The Skipper case was cited as authority in support of the courts’ opinions in Wisconsin Barge Line Inc. v. Coastal Marine Transport Co., 285 F.Supp. 264 (U.S.D.C., E.D., La. (1968) and universal C.I.T. Corp. v. Kennedy, 185 So.2d 542 (La.App. 1st Cir.1966). Under the facts of those cases, there is an analogy to the situation in Skipper and we find nothing in them to alter our interpretation of the Skipper opinion.
The jurisprudence places the burden upon the insurer to prove by clear and unequivocal evidence its compliance with the requirements of the statute to effect a cancellation of insurance.
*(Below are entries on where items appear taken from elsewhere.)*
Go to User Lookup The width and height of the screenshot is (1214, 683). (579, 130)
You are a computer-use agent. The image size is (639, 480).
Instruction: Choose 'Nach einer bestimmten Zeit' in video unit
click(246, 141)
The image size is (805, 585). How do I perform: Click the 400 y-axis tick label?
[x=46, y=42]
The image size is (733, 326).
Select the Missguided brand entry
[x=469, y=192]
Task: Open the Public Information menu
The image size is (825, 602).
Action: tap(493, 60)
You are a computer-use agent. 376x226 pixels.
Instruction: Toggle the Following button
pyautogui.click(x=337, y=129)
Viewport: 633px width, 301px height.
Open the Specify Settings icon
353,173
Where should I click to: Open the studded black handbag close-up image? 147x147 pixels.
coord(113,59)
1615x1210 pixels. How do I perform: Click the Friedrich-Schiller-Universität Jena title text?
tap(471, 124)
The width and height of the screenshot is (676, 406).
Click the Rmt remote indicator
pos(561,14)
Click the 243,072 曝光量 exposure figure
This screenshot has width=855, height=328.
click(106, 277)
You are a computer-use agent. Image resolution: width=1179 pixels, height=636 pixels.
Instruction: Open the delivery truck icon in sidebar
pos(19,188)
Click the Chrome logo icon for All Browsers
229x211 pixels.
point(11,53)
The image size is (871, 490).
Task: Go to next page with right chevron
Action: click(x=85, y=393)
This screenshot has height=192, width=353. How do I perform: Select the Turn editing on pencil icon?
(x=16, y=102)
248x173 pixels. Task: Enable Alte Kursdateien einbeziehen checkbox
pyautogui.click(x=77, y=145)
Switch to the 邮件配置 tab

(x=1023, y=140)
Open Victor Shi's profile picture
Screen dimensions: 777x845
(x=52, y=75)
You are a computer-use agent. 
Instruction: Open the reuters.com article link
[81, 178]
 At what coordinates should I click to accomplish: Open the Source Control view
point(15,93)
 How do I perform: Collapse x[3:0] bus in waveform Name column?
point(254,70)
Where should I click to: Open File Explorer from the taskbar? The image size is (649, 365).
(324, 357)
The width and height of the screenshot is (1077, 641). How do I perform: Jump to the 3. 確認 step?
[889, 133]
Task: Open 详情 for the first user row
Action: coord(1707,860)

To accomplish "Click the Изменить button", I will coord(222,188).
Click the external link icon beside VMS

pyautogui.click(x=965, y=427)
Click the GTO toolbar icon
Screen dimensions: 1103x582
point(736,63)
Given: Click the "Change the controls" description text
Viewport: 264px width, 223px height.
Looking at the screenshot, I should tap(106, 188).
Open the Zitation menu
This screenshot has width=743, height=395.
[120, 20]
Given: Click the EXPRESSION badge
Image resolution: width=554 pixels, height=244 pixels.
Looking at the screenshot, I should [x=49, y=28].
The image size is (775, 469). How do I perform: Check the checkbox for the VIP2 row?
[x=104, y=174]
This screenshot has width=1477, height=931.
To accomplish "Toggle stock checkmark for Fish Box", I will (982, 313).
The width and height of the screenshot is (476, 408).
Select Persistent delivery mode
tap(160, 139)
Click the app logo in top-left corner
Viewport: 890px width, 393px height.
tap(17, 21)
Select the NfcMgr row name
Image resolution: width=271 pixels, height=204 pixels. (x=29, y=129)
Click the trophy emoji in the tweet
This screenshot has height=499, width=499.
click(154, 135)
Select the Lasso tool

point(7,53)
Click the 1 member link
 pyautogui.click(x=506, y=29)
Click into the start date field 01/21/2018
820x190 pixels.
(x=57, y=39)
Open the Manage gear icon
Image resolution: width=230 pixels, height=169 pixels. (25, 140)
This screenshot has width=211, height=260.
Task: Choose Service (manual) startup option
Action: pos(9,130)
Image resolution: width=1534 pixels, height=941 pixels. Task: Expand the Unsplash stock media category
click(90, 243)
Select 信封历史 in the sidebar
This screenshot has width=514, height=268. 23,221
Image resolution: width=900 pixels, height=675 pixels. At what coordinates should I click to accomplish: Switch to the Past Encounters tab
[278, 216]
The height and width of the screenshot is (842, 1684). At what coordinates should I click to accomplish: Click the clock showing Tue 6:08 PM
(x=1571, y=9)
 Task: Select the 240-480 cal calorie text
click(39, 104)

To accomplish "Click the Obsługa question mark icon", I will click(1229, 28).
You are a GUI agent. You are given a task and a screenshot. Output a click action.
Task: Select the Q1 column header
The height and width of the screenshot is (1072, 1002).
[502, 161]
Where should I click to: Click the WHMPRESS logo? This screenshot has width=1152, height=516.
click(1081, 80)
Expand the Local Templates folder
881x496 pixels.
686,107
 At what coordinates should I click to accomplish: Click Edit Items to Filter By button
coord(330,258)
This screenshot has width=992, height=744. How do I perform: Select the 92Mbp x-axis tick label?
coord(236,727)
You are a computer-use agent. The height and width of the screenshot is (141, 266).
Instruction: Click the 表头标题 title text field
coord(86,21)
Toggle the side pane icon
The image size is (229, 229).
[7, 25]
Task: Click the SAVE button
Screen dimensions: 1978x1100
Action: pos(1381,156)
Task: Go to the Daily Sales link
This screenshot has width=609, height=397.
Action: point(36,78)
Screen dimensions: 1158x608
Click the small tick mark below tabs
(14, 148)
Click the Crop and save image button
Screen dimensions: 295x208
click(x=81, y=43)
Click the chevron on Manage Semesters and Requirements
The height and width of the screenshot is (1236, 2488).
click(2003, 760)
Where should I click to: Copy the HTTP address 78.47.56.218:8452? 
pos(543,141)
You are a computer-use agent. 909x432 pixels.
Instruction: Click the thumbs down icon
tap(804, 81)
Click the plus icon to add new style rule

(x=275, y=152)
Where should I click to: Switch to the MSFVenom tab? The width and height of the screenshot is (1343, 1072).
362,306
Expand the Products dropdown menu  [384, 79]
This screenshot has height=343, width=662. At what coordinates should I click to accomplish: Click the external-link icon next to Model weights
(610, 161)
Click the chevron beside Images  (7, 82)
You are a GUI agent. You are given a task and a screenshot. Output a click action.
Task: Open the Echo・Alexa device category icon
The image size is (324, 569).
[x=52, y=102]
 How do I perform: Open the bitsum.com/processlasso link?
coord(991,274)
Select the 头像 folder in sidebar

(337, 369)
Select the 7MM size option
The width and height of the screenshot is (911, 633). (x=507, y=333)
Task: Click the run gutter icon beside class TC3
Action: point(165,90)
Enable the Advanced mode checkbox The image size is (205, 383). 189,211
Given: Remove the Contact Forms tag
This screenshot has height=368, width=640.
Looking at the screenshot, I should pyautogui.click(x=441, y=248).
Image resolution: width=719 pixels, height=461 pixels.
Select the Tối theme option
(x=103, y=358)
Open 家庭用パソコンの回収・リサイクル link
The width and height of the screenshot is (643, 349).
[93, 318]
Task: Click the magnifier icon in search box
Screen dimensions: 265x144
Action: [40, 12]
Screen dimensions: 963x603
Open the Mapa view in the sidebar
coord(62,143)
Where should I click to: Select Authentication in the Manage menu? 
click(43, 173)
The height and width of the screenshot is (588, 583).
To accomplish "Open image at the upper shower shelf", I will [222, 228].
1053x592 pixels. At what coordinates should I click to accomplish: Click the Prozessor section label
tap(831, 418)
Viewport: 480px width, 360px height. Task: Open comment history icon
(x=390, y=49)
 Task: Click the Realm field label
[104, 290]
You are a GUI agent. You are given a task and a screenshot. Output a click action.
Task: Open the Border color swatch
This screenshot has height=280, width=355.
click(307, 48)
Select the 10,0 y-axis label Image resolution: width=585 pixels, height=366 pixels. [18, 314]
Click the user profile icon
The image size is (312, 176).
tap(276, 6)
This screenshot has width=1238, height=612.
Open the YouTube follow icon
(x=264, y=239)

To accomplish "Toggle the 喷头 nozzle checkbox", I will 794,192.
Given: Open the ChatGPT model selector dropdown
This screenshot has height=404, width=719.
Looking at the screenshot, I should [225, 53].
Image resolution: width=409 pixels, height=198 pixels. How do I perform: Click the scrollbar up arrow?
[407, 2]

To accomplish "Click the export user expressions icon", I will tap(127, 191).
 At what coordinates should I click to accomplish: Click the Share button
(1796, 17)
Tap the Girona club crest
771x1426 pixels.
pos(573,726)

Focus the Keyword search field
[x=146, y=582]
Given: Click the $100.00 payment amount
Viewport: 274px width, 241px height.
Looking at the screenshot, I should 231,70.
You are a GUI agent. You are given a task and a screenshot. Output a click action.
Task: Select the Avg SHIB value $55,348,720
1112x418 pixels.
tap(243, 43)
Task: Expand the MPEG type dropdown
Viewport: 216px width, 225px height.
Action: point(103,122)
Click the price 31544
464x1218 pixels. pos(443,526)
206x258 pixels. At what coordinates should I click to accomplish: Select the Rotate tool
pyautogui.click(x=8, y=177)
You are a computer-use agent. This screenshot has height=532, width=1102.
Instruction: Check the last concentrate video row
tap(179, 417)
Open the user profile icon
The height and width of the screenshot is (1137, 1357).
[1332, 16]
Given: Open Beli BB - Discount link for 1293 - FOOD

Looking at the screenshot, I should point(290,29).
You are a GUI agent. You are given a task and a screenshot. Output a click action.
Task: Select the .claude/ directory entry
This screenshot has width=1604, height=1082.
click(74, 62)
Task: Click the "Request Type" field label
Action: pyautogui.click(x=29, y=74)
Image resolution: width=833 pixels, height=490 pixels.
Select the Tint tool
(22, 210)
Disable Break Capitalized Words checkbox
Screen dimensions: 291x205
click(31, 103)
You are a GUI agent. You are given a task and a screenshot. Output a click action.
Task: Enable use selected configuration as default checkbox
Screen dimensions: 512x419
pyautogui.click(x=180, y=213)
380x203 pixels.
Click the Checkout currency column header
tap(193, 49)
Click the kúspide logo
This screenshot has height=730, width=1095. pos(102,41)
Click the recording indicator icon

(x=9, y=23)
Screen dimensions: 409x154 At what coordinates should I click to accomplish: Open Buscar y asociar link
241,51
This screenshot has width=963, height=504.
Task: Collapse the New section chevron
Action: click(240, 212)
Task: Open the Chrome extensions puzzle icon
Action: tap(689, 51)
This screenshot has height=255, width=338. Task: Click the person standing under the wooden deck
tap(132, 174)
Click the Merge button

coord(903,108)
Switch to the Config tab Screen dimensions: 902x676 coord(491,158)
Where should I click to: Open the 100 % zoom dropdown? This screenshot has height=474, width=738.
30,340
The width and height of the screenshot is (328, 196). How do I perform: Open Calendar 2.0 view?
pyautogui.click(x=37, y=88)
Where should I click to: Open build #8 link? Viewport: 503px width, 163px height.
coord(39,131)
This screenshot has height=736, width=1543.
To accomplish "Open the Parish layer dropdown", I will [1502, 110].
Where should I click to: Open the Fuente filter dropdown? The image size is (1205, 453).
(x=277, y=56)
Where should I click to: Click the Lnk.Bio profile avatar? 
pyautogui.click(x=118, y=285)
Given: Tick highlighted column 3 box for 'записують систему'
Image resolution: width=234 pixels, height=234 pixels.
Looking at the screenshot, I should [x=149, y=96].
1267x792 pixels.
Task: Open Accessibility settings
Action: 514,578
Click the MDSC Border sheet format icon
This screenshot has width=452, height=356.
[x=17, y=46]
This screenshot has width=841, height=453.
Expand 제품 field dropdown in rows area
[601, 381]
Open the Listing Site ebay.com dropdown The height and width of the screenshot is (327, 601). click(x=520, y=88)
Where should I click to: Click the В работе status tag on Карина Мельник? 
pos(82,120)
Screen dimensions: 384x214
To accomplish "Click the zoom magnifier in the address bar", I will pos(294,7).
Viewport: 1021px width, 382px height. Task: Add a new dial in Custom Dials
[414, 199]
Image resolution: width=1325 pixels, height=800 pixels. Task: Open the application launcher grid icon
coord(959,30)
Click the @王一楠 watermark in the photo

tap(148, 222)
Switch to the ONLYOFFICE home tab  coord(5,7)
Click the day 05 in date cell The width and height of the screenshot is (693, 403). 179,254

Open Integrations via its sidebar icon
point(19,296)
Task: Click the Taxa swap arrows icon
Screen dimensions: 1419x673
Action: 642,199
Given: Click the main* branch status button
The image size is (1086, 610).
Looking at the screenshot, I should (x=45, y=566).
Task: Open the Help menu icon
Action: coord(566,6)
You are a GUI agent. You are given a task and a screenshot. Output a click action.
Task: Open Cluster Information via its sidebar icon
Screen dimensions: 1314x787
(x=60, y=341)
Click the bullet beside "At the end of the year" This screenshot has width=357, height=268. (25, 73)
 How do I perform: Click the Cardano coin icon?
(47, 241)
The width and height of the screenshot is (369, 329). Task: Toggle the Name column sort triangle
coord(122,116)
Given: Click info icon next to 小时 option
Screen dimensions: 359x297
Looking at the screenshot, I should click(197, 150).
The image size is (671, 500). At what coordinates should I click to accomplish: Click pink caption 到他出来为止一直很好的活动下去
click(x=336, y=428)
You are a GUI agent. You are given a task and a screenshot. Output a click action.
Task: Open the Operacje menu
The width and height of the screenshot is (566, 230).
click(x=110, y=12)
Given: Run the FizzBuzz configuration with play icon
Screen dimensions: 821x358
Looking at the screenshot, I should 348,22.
The affidavits and exhibits in support of the motions for summary judgment in these cases discharge that burden.
The judgments in each of these consolidated cases maintaining the motions for summary judgment and dismissing these suits as to Allstate Insurance Company are each affirmed at appellants’ cost.
Judgments affirmed.
LEMMON, J., dissents with written reasons.
. An amendment to this section by Act 632 of 1968 does not affect the issues in this case.